As often happens when you live 3 or 4 states away, contact between friends becomes more sporadic. Yet my affection for Jay and Louise remains as strong today as when we were speaking on the phone every night in those halcyon days of our young pipe business. I am comforted by the fact that Jay was blessed to have Louise as his soul mate and partner in all aspects of his life. His days were too short, but the way he lived those days is an example to us all.
Rob Davis
So sad for the loss of Jay. He and Louise are in my prayers. May he rest in peace. Al
Wonderful person. Great, dry, sense of humor.
Met him at the St. Louis Pipe Show and am glad to have been able to make his acquaintance.
The world is a lesser place for his passing.

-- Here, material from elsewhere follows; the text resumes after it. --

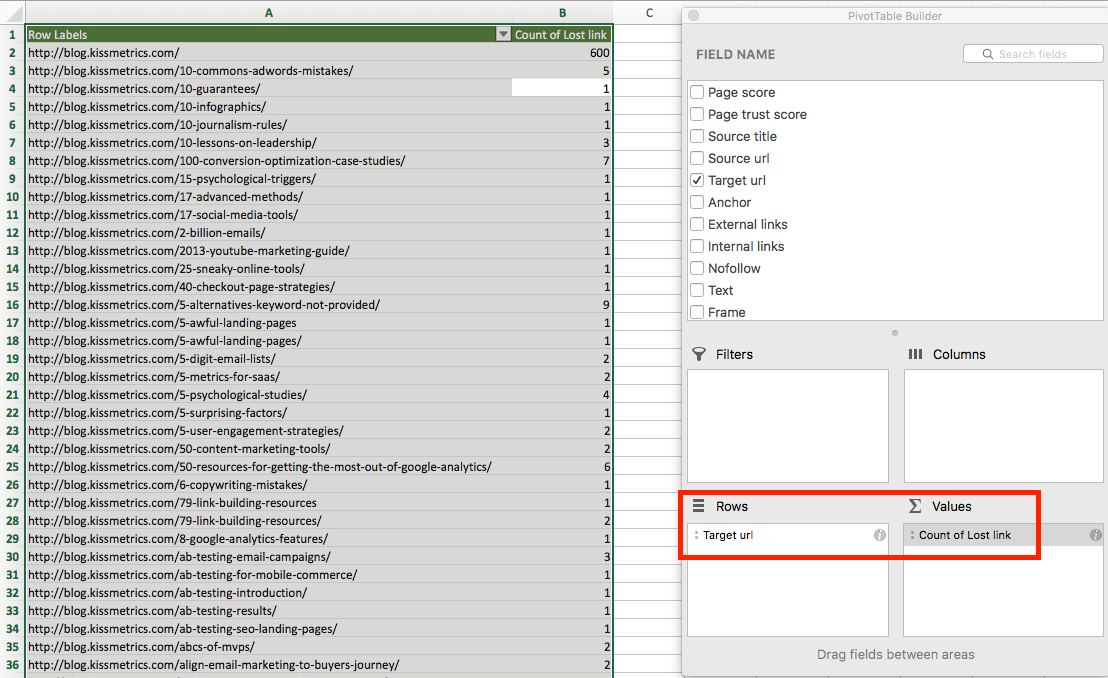This screenshot has width=1108, height=678.
Task: Click the Columns area icon
Action: 913,354
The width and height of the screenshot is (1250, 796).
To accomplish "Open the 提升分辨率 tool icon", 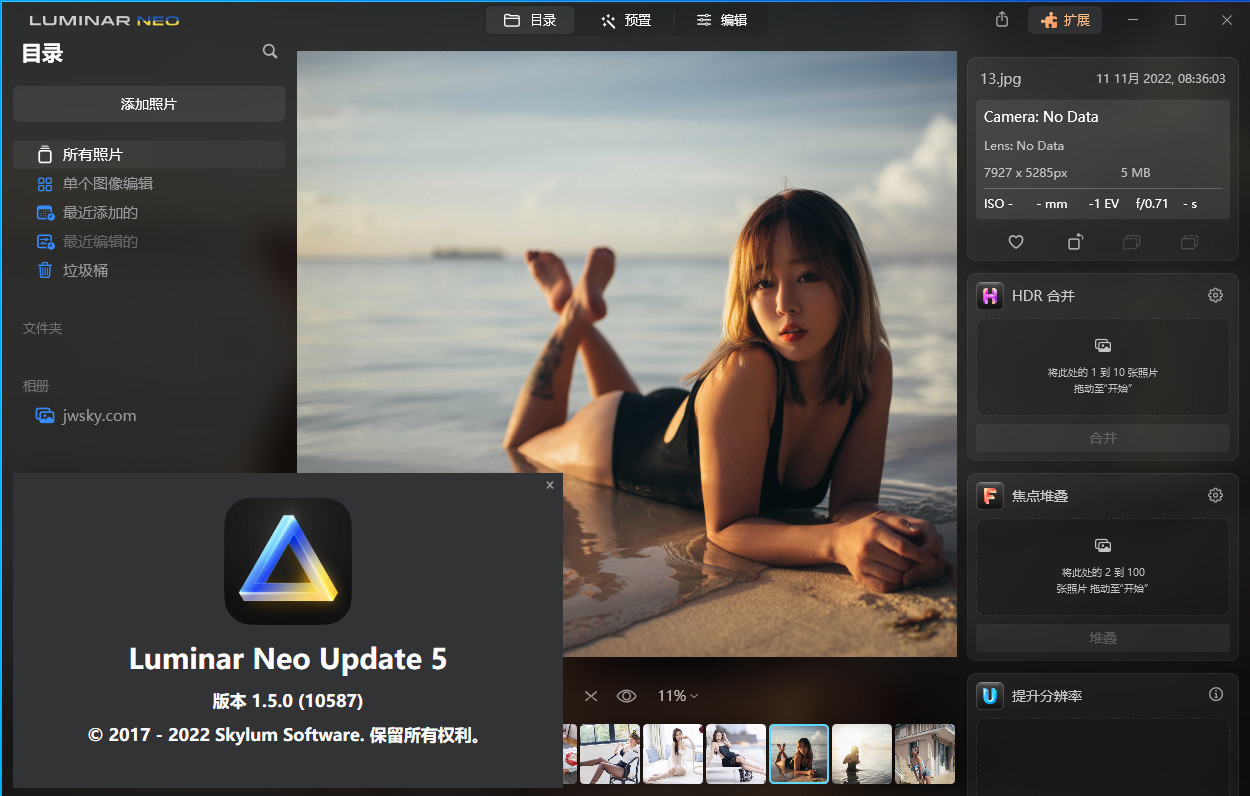I will point(989,695).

Having experienced they untimely passing of my brother this year, my heart truly goes out to Louise. Although I did not know Jay well, he was always friendly to me and I looked forward to seeing him at a show. There is no easy way to get through such a sorrowful event, but time is a patient healer. I wish peace, comfort, and strength for Louise. Rest in peace, Jay.
I was searching for Jay and Louise address to send then a Christmas card when I came upon this. We are so saddened. Jay was a delight to be around. He was always smiling and was an overall great guy. Louise if you read this please know we are thinking of you. We will miss Jay.